INSTRUCTIONS TO FOLLOW ▸ What is the number of lines in the following data that contain "screenshot"? Answer with the number alone.

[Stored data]
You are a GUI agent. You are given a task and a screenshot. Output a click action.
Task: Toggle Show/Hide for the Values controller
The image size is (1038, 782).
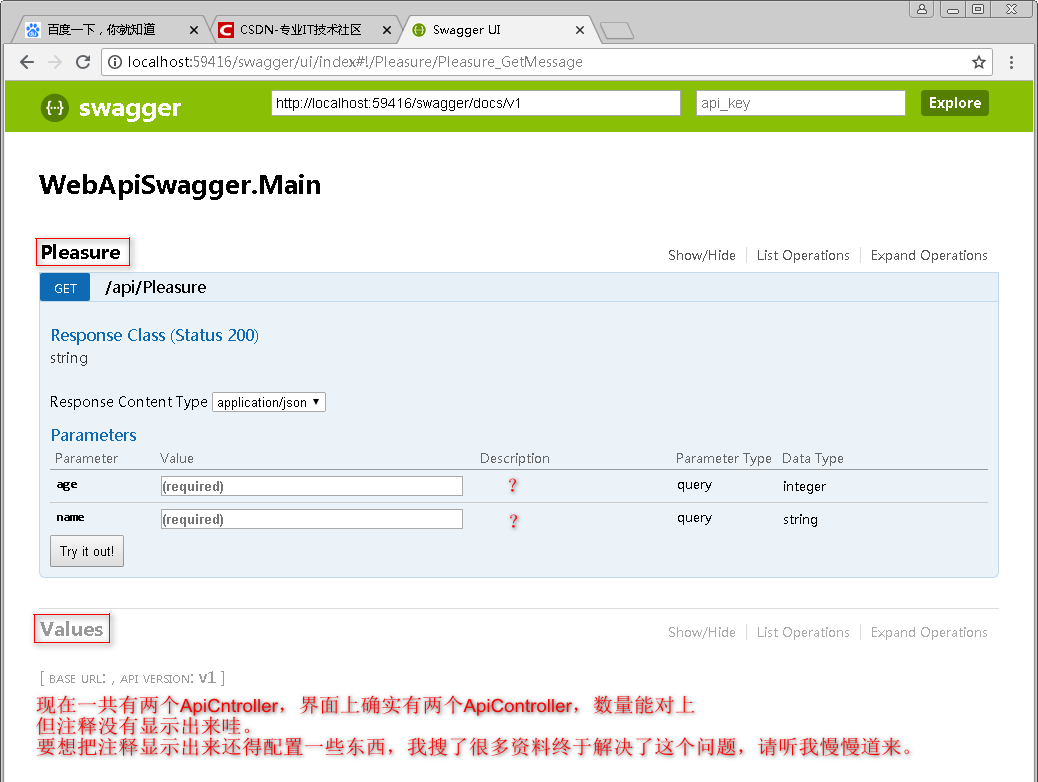701,632
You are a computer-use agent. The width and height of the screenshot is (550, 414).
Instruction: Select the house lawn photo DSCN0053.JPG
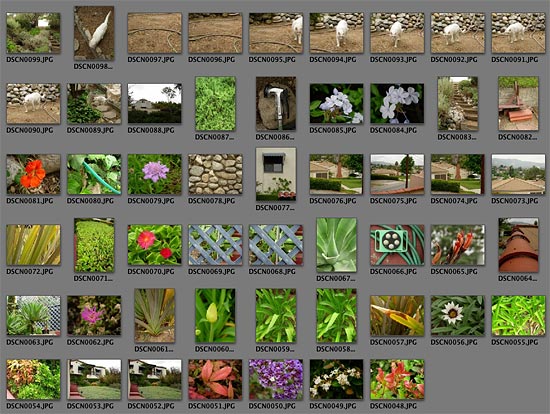click(x=94, y=379)
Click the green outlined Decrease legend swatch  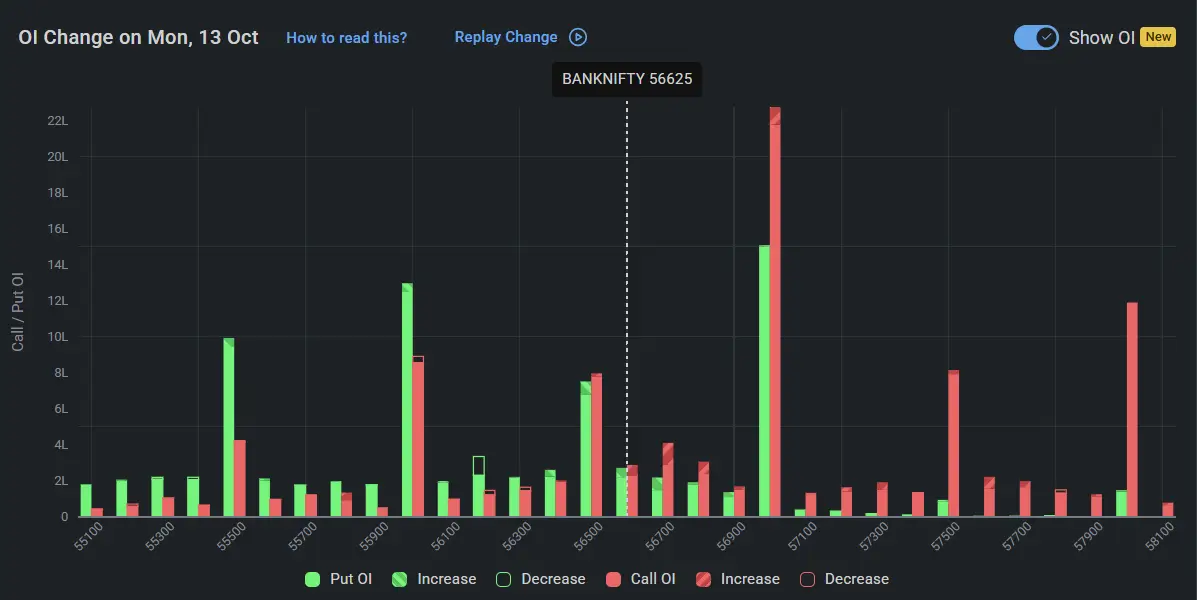503,579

RESULT ▸ 2